Con tus manos apretando mis pechos voy a recordarte a Pentesilea. “Las amazonas tenían un seno mutilado”, diré. Sonreirás. Agradecerás que no soy una de ellas y tengo dos pechos que no han amamantado a un hijo soldado ni han ido a la guerra.

Y yo sentiré, en cambio, que mis pezones han llorado, no sabría explicarte.

Entonces me doblaré sobre tu cuerpo para morderte un labio; una pequeña herida, un dolor mínimo que te atraviese como la flecha de Apolo cuando hiere de lejos. Eres mortal. Dejaré de temblar.


La Dolorosa

Saldré despeinada sacudiéndome la modorra un Viernes Santo porque a las siete de la noche –noche primaveral– las mujeres de mi barrio sacan a La Dolorosa en procesión. Cuatro horas antes habrán torturado y asesinado a su hijo, dios mortal como Aquiles.

Te diré que debo ir y no comprenderás, está bien.

Voy a darle el pésame a una figura de yeso vestida de luto, en un país vestido de luto, tierra de Dolorosas en infinita procesión

por fosas recién halladas, una tras otra, con sus hijos dentro;

sus hijos torturados y asesinados cuatro horas antes, cuatro años antes,

cuatro vidas antes.

El pésame a María Dolorosa me conmueve hasta el llanto, te diré.

Querré llorar como Hécuba el cuerpo de Héctor,

como Tetis y las Nereidas a Aquiles,

como María a Cristo en la cruz.

Balbuciré que no recuerdo si las Escrituras dicen que María lloró,

pero lo sabemos: lloró.

Como Tetis fue con su hijo al combate

María caminó el Via Crucis a la vera de su hijo

y miró con detalle lo que le hicieron.

Extraño privilegio esa certeza.

Cientos de miles de Marías Dolorosas caminan esta tierra

sembrada de muertos, sin sus hijos soldados, sin sus hijos mártires,

y mientras miro a la efigie como flotando cuando las mujeres la cargan

se me ocurre, te diré, que la Santa Patrona de México no es María de Guadalupe

sino María Dolorosa.

Me pararé afuera del templo para verla salir.
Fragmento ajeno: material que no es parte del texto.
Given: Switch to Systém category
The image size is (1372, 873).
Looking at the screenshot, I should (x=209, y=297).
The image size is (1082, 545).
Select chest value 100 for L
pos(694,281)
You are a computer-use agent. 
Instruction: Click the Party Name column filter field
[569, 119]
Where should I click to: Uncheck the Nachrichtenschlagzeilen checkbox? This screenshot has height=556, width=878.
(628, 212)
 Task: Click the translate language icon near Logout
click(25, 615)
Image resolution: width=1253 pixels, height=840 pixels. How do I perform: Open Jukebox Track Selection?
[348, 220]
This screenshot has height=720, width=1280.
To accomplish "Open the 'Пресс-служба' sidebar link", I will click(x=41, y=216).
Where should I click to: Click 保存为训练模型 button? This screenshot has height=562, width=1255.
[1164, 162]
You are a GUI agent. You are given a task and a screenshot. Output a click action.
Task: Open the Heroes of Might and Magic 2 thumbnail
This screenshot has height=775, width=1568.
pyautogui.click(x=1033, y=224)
Acompañaré a La Dolorosa, Las Dolorosas

en su luto.


María Zavala, La Destroyer

La soldada Jessica[1] se ahogó;

se la tragó el plancton.

Se la comió el lago.

La Destroyer, monstruo de la laguna,

la jala de los cabellos.

Pasa la Destroyer en el campo de batalla

ultimando soldados.

María reza, reza y sacude las yerbas.

Amortaja el cuerpo juvenil de Jessica.

¿Habrá conocido hombre, mujer?,

te pregunto sin abrir los ojos.

¿La última adrenalina se la entregó

a los sicarios que la perseguían?

Se ahogó,

como Alfonsina, como Virginia,

con 20 kilos de ropa militar.

El peso de ser hija bastarda de la Patria: 20 kilos.

Y los 25 gramos de su alma los toma María, la Destroyer,

para hacer explotar las vías del tren

donde viaja la Revolución.

VII

La soldada mira a la cámara y dice

“me convertí en un monstruo”,

lo dice en hebreo.

No parpadea,

tuerce un poco la boca.

“No hay manera de evitar

convertirse en una criatura violenta”.

Aquiles ha tomado su cuerpo.


[1] El 14 de enero de 2020 Jessica Abigail Alcalá Contreras, del 12 batallón de la Guardia Nacional, murió ahogada tras una persecución por parte de sicarios en Tamaulipas.

*Fragmentos del poemario Tetis próximo a publicarse.